**TASK MATERIAL:**

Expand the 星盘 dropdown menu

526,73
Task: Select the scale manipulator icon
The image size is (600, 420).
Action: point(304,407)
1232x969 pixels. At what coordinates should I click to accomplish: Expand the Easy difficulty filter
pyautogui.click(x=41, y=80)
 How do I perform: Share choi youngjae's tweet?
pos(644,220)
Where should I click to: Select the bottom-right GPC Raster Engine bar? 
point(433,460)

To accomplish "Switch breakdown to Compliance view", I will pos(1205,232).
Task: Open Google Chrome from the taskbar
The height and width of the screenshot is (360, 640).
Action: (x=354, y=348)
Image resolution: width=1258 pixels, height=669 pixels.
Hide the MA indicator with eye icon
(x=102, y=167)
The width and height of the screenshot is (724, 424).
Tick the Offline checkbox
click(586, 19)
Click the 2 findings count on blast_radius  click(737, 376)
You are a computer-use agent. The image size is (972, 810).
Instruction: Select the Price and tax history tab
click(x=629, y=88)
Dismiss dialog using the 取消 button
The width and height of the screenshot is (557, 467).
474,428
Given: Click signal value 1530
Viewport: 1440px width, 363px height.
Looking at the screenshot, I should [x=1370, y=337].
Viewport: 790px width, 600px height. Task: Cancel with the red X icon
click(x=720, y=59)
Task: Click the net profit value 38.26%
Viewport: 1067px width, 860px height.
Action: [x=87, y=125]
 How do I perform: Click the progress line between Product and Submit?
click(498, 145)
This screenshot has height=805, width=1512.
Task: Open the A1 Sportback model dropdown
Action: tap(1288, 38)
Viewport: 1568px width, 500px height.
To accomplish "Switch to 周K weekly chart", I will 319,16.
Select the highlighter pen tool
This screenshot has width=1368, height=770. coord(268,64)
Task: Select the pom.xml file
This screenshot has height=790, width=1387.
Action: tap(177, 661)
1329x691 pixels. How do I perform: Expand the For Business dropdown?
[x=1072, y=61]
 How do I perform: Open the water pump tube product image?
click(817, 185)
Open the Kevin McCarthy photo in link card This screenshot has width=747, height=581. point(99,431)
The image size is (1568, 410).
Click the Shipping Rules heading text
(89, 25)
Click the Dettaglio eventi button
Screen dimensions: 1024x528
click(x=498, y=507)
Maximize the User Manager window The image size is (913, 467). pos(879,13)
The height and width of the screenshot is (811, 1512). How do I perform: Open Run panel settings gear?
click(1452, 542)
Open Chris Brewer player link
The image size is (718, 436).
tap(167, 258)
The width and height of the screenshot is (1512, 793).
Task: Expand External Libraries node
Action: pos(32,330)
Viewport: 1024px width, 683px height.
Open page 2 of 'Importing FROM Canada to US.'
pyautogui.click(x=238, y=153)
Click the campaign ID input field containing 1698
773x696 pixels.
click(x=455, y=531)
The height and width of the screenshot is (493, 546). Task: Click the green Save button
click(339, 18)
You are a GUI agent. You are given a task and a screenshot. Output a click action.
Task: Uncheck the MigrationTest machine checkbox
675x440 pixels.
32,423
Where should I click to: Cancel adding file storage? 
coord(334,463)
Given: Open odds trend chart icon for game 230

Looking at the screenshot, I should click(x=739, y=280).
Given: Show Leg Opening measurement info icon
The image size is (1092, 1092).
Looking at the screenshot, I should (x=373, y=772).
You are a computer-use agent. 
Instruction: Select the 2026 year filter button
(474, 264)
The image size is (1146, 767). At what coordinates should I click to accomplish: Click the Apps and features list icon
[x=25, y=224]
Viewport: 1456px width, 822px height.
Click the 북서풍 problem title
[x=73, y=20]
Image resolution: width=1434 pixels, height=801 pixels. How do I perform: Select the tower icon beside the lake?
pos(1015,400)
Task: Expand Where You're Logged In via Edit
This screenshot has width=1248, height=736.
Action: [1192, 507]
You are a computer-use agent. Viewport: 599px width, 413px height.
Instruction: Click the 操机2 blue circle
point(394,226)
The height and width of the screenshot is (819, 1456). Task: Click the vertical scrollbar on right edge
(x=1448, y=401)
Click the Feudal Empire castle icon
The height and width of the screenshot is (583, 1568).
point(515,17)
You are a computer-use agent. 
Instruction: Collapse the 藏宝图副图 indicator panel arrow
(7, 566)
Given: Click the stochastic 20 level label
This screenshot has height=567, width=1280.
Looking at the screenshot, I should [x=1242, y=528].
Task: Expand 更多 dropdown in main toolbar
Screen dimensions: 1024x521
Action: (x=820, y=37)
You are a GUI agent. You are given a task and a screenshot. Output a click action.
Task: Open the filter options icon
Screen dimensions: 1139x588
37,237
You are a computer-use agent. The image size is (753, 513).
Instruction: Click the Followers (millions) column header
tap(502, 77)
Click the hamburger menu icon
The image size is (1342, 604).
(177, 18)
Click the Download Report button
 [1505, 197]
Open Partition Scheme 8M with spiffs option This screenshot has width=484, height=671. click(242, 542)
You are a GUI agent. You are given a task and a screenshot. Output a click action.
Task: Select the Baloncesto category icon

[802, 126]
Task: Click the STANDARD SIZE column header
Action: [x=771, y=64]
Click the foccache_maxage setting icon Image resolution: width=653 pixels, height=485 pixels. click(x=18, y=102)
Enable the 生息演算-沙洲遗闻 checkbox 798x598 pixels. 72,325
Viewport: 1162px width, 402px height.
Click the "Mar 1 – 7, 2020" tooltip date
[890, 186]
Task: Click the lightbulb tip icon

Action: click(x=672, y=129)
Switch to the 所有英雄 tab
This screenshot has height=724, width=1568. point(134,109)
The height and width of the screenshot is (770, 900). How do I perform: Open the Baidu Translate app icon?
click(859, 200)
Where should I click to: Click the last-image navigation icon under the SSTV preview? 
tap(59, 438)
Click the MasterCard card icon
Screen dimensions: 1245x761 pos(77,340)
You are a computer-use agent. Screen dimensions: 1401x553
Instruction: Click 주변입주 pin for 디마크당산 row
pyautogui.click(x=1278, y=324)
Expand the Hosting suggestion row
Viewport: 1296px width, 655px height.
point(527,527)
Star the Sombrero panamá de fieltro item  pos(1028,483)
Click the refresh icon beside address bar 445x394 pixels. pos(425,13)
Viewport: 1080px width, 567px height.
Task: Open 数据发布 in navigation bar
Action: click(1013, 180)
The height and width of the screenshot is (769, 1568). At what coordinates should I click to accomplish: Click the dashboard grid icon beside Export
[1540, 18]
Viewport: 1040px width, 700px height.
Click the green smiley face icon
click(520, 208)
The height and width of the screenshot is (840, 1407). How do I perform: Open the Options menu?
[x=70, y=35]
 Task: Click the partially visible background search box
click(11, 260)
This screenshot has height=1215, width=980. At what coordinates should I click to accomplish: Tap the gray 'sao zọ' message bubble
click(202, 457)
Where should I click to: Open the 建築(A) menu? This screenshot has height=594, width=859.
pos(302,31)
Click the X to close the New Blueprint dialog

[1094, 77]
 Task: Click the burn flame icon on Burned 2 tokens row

**INSTRUCTIONS TO FOLLOW:** Print exactly the lines above, between the one holding "Task: Open Google Chrome from the taskbar" and the one holding "The image size is (1568, 410).", inclusive, and nothing besides.

**ANSWER FOR THIS EXERCISE:**
Task: Open Google Chrome from the taskbar
The height and width of the screenshot is (360, 640).
Action: (x=354, y=348)
Image resolution: width=1258 pixels, height=669 pixels.
Hide the MA indicator with eye icon
(x=102, y=167)
The width and height of the screenshot is (724, 424).
Tick the Offline checkbox
click(586, 19)
Click the 2 findings count on blast_radius  click(737, 376)
You are a computer-use agent. The image size is (972, 810).
Instruction: Select the Price and tax history tab
click(x=629, y=88)
Dismiss dialog using the 取消 button
The width and height of the screenshot is (557, 467).
474,428
Given: Click signal value 1530
Viewport: 1440px width, 363px height.
Looking at the screenshot, I should [x=1370, y=337].
Viewport: 790px width, 600px height. Task: Cancel with the red X icon
click(x=720, y=59)
Task: Click the net profit value 38.26%
Viewport: 1067px width, 860px height.
Action: [x=87, y=125]
 How do I perform: Click the progress line between Product and Submit?
click(498, 145)
This screenshot has height=805, width=1512.
Task: Open the A1 Sportback model dropdown
Action: tap(1288, 38)
Viewport: 1568px width, 500px height.
To accomplish "Switch to 周K weekly chart", I will 319,16.
Select the highlighter pen tool
This screenshot has width=1368, height=770. coord(268,64)
Task: Select the pom.xml file
This screenshot has height=790, width=1387.
Action: tap(177, 661)
1329x691 pixels. How do I perform: Expand the For Business dropdown?
[x=1072, y=61]
 How do I perform: Open the water pump tube product image?
click(817, 185)
Open the Kevin McCarthy photo in link card This screenshot has width=747, height=581. point(99,431)
The image size is (1568, 410).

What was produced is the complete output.